─── Extract provided

Sorry. Meant to say in the title that these are fry from F3 peruensis angels (as advertised by Frank back in the spring) meaning these are F4 fry angels. The parents are not the true F1 altums. I hope this helps clarify the post a bit more and I hope they are not being misrepresented.


----------



## Will (Jul 24, 2008)

These _Pterophyllum scalare "var Peruensis altum"_ will be a very nice compromise to the extremely high priced and very delicate and demanding true Altums, _Pterophyllum altum_. Someone looking for a stunning showpeice fish but not looking to fuss with fragility of Altums will be satisfied. It would be wise to leave the fuss over Altums to those that can provide the specific stable environment and can potentially breed them, because in a couple years when the Altum Craze is in full effect or passed, the captive bred altum lines should be nearly as hardy and acclimated to captive tank life as any Pterophyllum scalare angelfish. Until this day, lets enjoy these similarly patterned angelfish at a price everyone can afford.


----------



## Lee_D (Jun 11, 2010)

Why don't you take a few to the Auction this weekend? There were a lot of Anglefish at the Waterdown one. I'd put a note on the outside of the bag if they need special water conditions though.

Lee


----------



## montelovers (Mar 26, 2009)

We're not able to attend the auction this Sunday unfortunately.


----------



## montelovers (Mar 26, 2009)

Here are some pics of the some of the fry and the parents guarding yet another spawn. The fry make up three different spawns so we have fry of different sizes with the biggest ones available for sale.


----------



## myraymond (Jul 21, 2008)

*several questions*

1. do you put the parents and the eggs on the same tank after the eggs were laid?
2. what kind of water did you use for the breeding tank? just clean tap water or some RO water?

Thanks.


----------



## montelovers (Mar 26, 2009)

──────

** Work to complete **
#1 Summarize the angelfish forum thread above in three sentences.
#2 Write the next part of the angelfish forum thread, picking up after its last line.

─── The data

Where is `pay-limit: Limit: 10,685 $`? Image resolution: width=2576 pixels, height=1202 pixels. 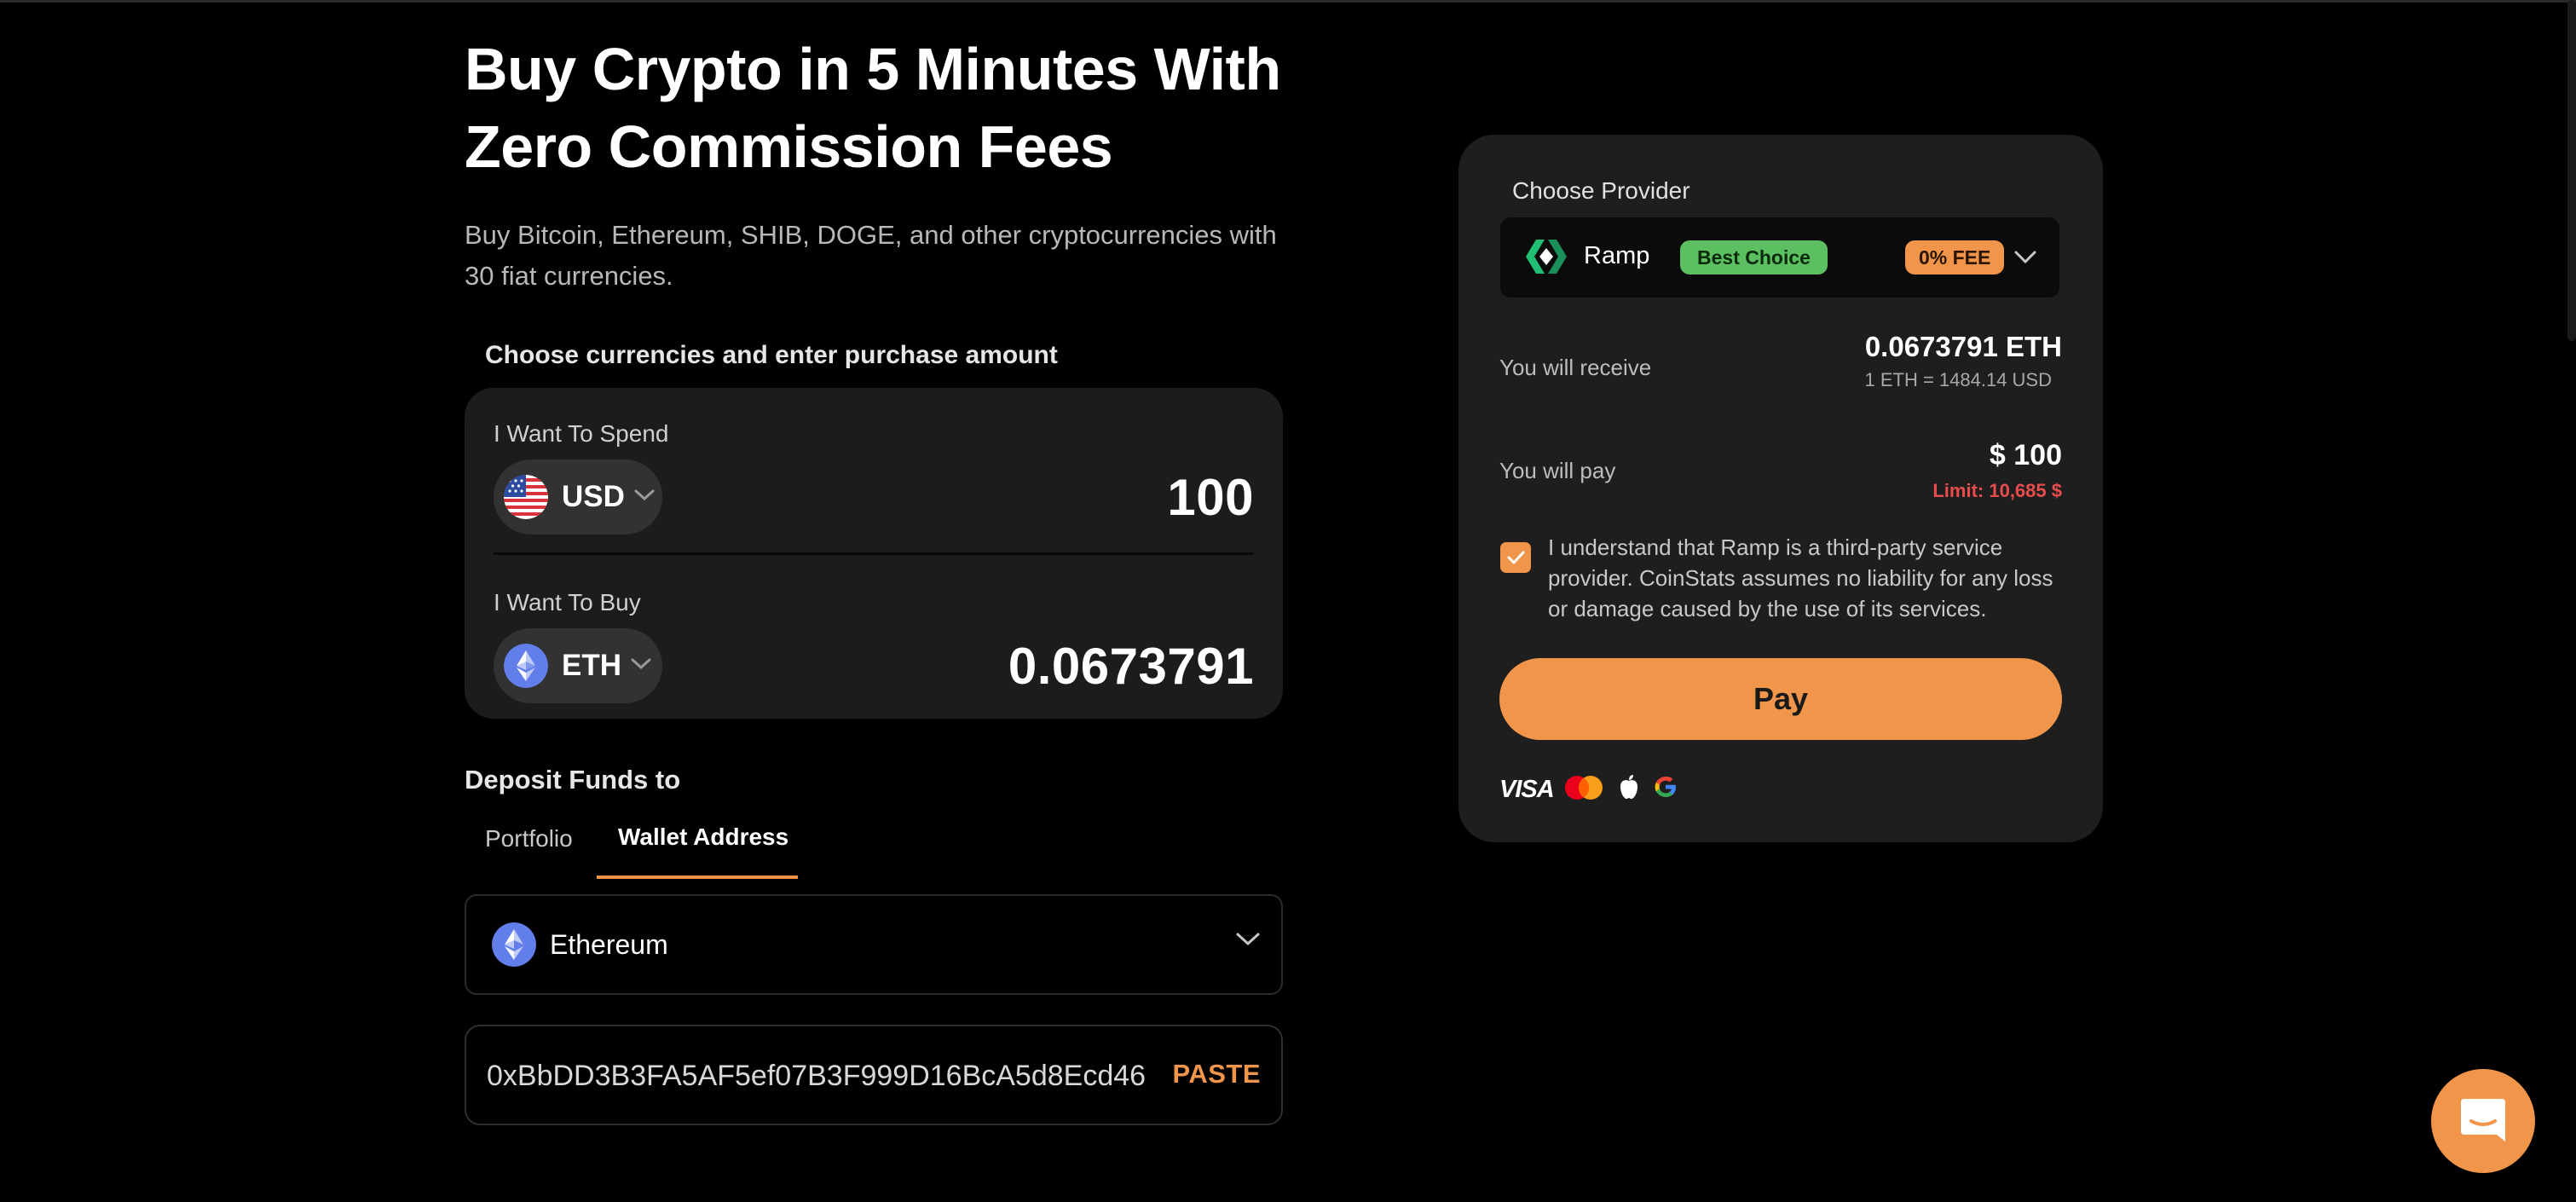 pay-limit: Limit: 10,685 $ is located at coordinates (1997, 490).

──────

** Results of the exercise **
#1 The first post clarifies that the fry are F4 offspring of F3 peruensis angels, not of true F1 altums. Will calls these angelfish an affordable compromise for anyone who wants a showpiece fish without the high price and fragility of true altums. Lee_D suggests taking some to an auction, montelovers replies they cannot attend and shares pictures of fry from three different spawns, and myraymond asks whether the parents stay in the tank with the eggs and what water the breeding tank uses.

#2
What you see is how we did it... left the parents to fan the eggs and when they were just starting to free swim, we sucked them out into another 29g tank half way full of RO remineralized to grow them out. This last spawn (not the eggs you see but the one previous), we tried to see how long they would take care of them. The fry lasted a good 2-3 weeks with parents where we felt it was time to get them out. So, they are proving to be great parents. The only way we can get our Waterloo tap water soft enough with low TDS is with RO remineralized just a little bit. Right now, they're running about 1-2 gh and PH around the low 6.


----------



## myraymond (Jul 21, 2008)

Thanks. one more question. what kind of water did you use in the tank where you put the parents and eggs together? just tap water?


----------



## montelovers (Mar 26, 2009)

The parents are in remineralized RO water 100% of the time. That's just so their eggs can get fertilized properly. Our tap water is too hard and ph is very high.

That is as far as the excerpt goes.